Generalized Clustered Quantum Hall States

The Read-Rezayi (parafermion) quantum Hall states[1] for bosons can be defined as states where the wavefunction does not vanish when $g$ bosons come together to the same point, but does vanish as $z^2$ as a $g+1$st particle approaches that point. These states can equivalently be defined as the unique ground state of a point contact $g+1$ particle interaction Hamiltonian. Interestingly, the series of Read-Rezayi states appears to describe well the groundstates of rotating Bose condensates with point-contact two body interactions at a series of filling fractions [2]. If one attaches a Jastrow factor to such bose wavefunctions, one obtains fermion wavefunctions that may occur in electronic quantum Hall systems including the ($g=2$) Pfaffian [3] and the ($g=3$) $\nu=13/5$ Read-Rezayi state [1]. In this work, we consider generalized cluster wavefunctions defined by the algebraic manner in which a wavefunction vanishes as $g+1$ particles coalesce.
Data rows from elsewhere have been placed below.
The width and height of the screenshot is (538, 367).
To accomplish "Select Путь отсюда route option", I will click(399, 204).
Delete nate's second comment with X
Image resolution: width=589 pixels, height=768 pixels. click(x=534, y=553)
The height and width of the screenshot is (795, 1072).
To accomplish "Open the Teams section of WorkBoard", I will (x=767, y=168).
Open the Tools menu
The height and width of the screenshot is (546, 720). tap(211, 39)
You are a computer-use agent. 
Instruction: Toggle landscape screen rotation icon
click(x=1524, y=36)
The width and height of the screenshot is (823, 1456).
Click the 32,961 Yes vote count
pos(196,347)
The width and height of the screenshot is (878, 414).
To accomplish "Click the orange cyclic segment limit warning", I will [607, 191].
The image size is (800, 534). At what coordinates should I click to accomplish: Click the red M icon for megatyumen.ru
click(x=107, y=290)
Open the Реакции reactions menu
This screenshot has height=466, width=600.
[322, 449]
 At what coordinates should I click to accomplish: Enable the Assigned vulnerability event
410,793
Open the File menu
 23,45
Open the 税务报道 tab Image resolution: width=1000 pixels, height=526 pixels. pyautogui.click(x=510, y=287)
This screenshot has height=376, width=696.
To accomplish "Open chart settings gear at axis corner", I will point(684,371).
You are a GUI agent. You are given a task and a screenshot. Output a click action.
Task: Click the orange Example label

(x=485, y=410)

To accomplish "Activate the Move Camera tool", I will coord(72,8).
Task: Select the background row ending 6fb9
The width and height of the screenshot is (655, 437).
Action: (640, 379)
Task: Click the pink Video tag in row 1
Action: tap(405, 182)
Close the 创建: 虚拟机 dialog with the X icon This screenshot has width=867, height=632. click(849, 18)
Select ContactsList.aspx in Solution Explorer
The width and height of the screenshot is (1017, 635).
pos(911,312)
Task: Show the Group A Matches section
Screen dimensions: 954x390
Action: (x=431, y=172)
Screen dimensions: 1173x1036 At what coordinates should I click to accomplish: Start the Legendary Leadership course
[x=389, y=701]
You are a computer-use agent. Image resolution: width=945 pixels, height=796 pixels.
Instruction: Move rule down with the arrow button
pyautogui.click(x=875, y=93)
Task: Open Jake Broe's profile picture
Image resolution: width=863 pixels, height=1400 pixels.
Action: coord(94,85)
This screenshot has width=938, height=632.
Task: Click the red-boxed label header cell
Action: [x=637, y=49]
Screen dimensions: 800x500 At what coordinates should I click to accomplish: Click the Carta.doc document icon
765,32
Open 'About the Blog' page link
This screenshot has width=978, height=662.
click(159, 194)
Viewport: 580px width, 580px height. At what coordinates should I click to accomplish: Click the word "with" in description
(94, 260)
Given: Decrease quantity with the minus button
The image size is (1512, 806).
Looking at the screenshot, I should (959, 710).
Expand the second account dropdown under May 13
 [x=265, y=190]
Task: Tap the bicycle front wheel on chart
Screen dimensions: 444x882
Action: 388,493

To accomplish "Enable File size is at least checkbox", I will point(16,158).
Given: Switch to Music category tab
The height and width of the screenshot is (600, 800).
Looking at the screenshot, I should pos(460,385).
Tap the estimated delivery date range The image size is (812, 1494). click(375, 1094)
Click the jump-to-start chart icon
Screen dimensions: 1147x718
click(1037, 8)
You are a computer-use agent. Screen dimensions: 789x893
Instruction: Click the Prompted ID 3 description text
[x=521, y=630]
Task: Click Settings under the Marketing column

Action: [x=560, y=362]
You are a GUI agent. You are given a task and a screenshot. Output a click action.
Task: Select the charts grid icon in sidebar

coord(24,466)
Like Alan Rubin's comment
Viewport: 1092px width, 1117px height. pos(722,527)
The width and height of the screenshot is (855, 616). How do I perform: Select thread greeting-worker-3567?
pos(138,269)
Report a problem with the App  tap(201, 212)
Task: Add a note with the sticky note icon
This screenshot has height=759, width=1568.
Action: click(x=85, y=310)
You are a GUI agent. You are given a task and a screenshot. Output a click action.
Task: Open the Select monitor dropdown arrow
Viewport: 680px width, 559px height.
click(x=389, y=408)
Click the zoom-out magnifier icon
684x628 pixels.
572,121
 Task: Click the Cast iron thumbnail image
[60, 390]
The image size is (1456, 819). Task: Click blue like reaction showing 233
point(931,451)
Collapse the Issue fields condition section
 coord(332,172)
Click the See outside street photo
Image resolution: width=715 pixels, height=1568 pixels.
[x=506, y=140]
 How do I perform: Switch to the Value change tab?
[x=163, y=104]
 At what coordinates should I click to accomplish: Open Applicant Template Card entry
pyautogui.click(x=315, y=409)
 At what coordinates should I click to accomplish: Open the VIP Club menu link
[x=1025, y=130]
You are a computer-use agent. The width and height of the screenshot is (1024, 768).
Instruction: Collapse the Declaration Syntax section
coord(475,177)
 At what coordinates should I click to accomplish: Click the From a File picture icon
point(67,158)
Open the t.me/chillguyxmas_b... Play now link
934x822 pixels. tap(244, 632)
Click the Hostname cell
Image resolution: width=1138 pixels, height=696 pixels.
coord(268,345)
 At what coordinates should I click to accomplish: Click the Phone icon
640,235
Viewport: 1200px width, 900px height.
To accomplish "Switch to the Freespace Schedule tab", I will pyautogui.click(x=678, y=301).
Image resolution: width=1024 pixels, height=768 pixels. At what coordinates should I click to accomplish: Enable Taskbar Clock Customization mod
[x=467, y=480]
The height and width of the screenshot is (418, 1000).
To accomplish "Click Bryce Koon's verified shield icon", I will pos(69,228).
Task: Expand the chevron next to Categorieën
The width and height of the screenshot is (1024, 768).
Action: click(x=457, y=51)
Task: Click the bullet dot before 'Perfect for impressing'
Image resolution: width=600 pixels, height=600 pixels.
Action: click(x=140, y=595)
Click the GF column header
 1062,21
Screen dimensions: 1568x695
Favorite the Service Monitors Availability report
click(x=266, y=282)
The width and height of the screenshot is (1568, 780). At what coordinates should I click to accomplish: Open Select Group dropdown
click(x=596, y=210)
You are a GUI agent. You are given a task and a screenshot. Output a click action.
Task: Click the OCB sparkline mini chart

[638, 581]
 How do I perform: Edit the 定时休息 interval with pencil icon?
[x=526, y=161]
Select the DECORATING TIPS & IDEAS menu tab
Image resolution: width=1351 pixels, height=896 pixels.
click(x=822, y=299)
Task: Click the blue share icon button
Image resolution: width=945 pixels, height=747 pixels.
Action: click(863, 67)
We find Hamiltonians that generate these wavefunctions as their exact ground state. Among this series of states is the previously studied Haffnian wavefunction[4] and a host of states not previously discussed. We catalogue and study the new states and discuss whether any of them might occur in actual physical systems. [1] N. Read and E. Rezayi, PRB{\bf 59}, 8084 (1999). [2] N. R. Cooper, N. K. Wilkin, and J. M. F. Gunn, PRL{\bf 87}, 120405 (2001) [3] G. Moore and N. Read, Nuc. Phys. B{\bf 360}, 362 (1991). [4] D. Green, PhD Thesis.